![]() |
On relations file format
[QUOTE=fivemack;308396]Yes provided you can read base-sixteen (so in some senses no); if you look at the last few lines of the file, it will read something like
[code] 22617993,32185531:4f7c7bad,25f9,3ea88d,288611,a5a09,f8b7,8425,6b252c3:7a526e39,57d8af69,67563a1,1b0f047,3ce17,55d9 70093203,74087957:7e890e81,ff64977d,9ef,455,f0a43,a58b,6997,5e75,6b252c3:574e3e89,679,1de69b7,1163ae9,366137,1e707,5071 119968003,87443153:ee91c059,886dd67,c83,4cf4afd,3addd07,668cdb,6b252c3:48ebe3c1,9fb4baa9,13f1d0ef,1ec1,ef9,2669bf,109dd1 [/code] Notice that each of these has the same number 6b252c3 before the colon; that's the last special-Q value, and turns out to be 112349891 in hex. So the 112300000-112400000 chunk is just under half-done. Some versions of the siever write incrementally to the output file 1234.t, in which case you look at the last line of that, but I think serge's current compilation doesn't. A 1e6 chunk is a lot of work - probably about two weeks on your fast machines, possibly three weeks.[/QUOTE] Wouldn't the file be quite a bit smaller if the rels were recorded in (say) base 36? Or would that make compression harder (and thus larger)? |
Bill, it doesn't matter much for this size of a problem. Every relation takes, say, 0.7s to generate; writing it and downloading a chunk takes negligible time. GMP can read and write numbers in any base. (For compression it is best that only lowercase letters were used for output [or only upper] but not both.)
Tom, have you thought about using 16e siever and a much lesser sieving area? At q~268M, the 16e siever is only 10% slower and produces [STRIKE]3x[/STRIKE]* >2x more relations (so the sieving area would be way shorter). It does take 1.5G of memory compared to 1.1G for the 15e. ____________ *waited for more output, while typing. 3x was a local anomaly. EDIT2: With my 1.5G 16e test processes, I effectively starved the 15e's (the box I am torturing has only 4G of memory), and they shed the fat and revealed that each of them needs only 0.66G res (still 1.1G virtual). So, 15e might be a better bet for this project, because you can easily recruit 4G 4-cpu boxes; there are more of them in existence than the 8G+ (the latter must be quite new, born after the dramatic drop in memory prices per Gb). |
[QUOTE=Batalov;308443]Bill, it doesn't matter much for this size of a problem. Every relation takes, say, 0.7s to generate; writing it and downloading a chunk takes negligible time.

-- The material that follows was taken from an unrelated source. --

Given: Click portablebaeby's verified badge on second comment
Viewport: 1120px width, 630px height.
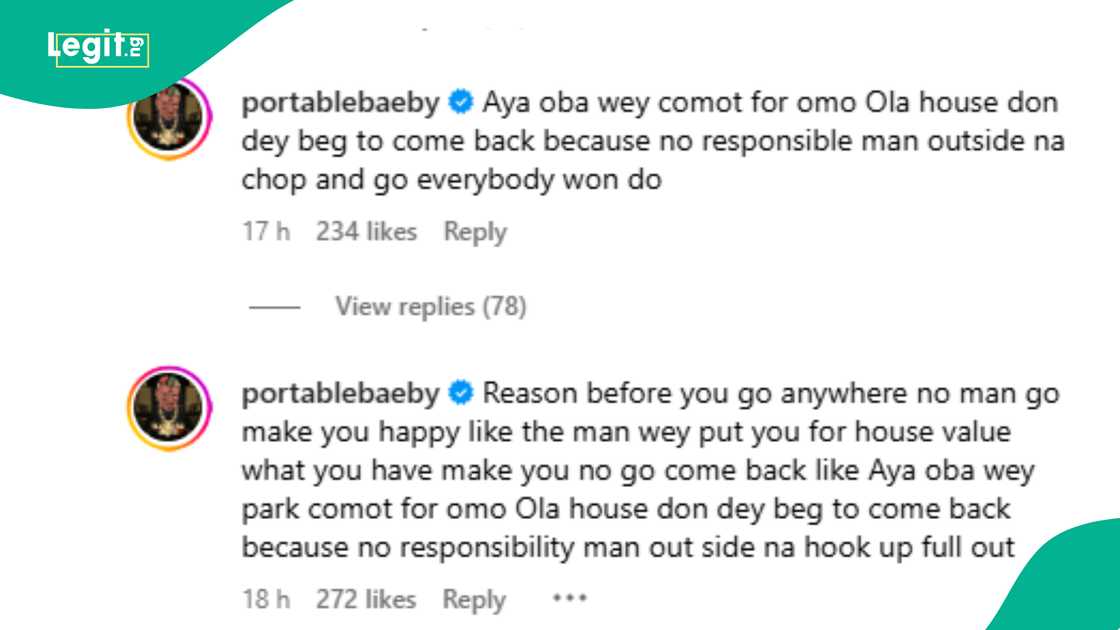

GMP can read and write numbers in any base. (For compression it is best that only lowercase letters were used for output [or only upper] but not both.)[/QUOTE]

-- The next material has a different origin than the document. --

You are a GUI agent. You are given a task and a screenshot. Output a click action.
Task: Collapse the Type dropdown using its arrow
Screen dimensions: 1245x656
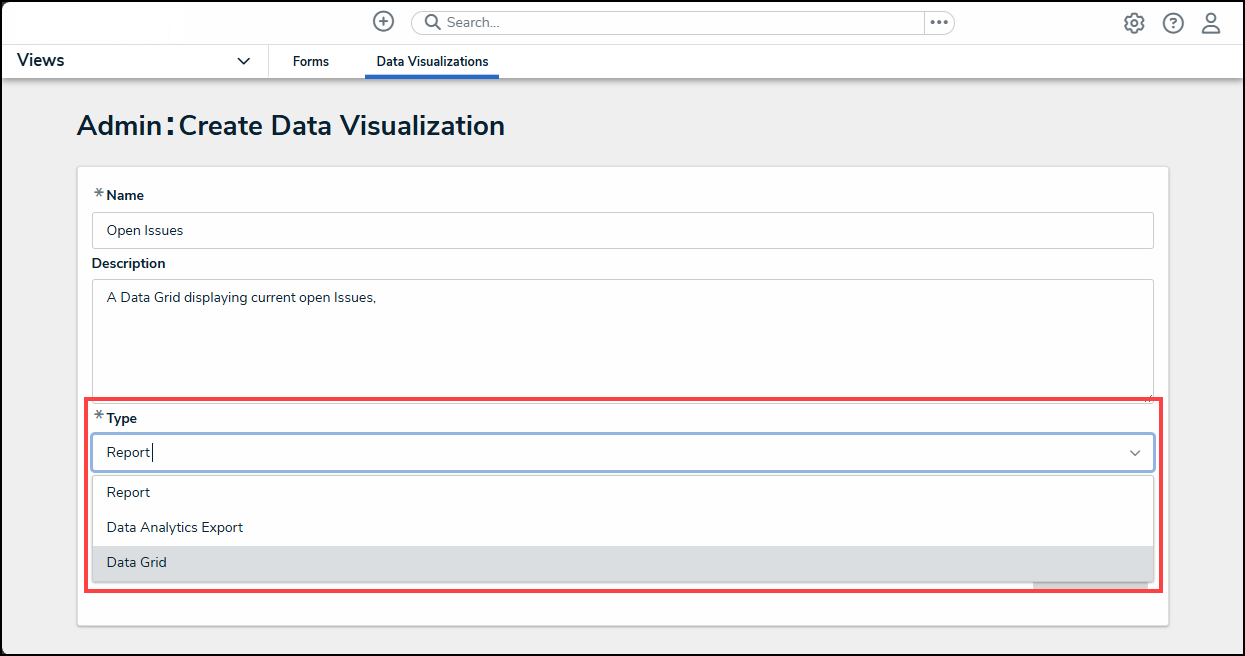(x=1135, y=453)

Well no, but I meant for large collections of relations, e.g. preparing to do LA by downloading rels from NFS@Home/RSALS (especially w.r.t. the former server space problems). If the compression ratio is the same, that could have been some significant space savings for RSALS. |
You could recode a reasonable chunk (or a full dataset that you may have somewhere), gzip, compare and share the results. There probably will be a small benefit, no doubt. It has to be substantial - to change the de facto standard file format [makes air quotes and winks with both eyes].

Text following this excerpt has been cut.